*** Opening of Material to process ***

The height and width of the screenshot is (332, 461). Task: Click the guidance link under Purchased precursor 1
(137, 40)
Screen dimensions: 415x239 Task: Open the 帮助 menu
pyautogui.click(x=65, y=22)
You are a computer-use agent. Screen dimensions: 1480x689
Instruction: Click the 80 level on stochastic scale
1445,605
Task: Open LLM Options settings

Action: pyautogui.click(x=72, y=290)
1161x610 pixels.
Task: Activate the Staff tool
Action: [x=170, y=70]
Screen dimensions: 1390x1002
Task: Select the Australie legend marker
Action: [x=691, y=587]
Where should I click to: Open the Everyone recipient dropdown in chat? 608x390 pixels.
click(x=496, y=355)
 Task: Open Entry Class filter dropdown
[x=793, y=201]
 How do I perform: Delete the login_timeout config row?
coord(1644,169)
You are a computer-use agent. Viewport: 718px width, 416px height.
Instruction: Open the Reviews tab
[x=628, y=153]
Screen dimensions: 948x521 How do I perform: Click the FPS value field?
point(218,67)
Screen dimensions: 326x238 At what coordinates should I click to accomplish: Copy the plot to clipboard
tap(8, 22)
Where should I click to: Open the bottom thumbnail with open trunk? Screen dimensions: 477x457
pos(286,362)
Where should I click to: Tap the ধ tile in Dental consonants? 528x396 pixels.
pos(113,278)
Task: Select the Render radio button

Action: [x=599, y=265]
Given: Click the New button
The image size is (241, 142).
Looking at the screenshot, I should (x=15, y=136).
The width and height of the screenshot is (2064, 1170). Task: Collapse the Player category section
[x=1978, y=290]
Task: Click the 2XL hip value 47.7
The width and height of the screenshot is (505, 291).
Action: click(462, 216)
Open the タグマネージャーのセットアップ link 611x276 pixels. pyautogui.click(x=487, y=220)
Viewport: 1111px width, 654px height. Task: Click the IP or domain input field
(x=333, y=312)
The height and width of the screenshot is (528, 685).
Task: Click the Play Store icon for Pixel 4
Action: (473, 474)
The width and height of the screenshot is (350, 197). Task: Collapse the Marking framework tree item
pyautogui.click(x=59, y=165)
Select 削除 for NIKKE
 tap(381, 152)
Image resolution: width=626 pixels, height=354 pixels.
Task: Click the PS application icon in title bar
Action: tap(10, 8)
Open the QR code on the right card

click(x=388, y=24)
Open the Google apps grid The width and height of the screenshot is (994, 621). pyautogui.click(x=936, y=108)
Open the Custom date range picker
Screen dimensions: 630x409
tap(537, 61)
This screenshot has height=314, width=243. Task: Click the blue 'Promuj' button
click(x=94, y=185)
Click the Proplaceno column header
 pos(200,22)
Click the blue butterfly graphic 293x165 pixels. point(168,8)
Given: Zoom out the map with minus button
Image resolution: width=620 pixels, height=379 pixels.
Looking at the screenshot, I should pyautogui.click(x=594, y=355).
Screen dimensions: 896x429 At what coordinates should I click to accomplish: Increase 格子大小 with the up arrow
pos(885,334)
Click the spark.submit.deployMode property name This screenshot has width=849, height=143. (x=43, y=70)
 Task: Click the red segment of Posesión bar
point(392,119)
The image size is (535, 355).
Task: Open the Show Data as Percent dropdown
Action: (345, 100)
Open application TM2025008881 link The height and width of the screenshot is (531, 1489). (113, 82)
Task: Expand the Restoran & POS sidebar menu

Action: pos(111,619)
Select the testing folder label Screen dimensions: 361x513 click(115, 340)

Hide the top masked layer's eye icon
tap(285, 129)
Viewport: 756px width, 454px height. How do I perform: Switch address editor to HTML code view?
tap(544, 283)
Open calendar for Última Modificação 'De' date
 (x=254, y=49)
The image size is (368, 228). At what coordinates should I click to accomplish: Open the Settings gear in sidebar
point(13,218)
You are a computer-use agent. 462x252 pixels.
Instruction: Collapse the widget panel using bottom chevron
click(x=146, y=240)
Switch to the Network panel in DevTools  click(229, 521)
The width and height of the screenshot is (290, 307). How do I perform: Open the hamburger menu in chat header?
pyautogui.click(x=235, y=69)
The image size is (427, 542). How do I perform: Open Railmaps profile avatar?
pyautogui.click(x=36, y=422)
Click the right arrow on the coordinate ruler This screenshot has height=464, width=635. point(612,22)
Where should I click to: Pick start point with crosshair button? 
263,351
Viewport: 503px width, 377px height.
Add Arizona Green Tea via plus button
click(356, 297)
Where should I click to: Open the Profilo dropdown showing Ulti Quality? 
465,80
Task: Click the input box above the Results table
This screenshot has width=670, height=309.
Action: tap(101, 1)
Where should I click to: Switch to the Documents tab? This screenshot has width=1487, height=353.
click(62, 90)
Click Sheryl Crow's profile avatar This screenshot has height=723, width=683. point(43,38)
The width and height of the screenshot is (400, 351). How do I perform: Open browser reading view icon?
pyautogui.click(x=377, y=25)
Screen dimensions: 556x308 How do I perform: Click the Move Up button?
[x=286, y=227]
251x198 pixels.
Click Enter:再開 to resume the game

*** Close of Material to process ***

* _Assigned task_
Find "agent" in the data above. Report each line where it appears.

* _Completed exercise_
You are a computer-use agent. Screen dimensions: 1480x689
You are a computer-use agent. Viewport: 718px width, 416px height.
You are a computer-use agent. 462x252 pixels.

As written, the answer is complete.